[Dataset — start]

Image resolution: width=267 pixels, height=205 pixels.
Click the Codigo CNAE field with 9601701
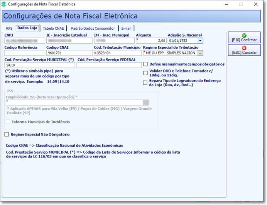[x=69, y=53]
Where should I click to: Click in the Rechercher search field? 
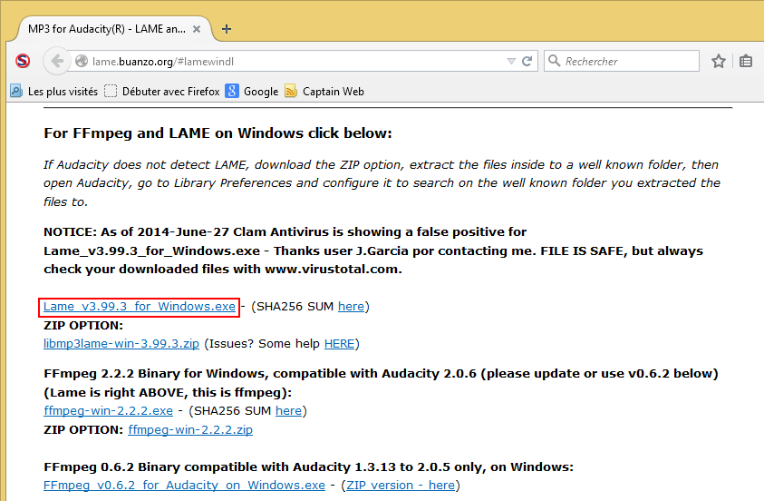(625, 61)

[Dataset — finish]

* Your objective:
All of the material should be reproduced exactly, apart from the pictures.

* Solution to this task:
Image resolution: width=267 pixels, height=205 pixels.
Click the Codigo CNAE field with 9601701
[x=69, y=53]
Where should I click to: Click in the Rechercher search field? 
(625, 61)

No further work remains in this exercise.